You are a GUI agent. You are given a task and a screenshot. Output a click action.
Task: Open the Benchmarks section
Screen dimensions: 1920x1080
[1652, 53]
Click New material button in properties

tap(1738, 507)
==========
EXERCISE DESCRIPTION:
Reproduce the preceding entries exactly and completely.

ANSWER TO THIS EXERCISE:
You are a GUI agent. You are given a task and a screenshot. Output a click action.
Task: Open the Benchmarks section
Screen dimensions: 1920x1080
[1652, 53]
Click New material button in properties

tap(1738, 507)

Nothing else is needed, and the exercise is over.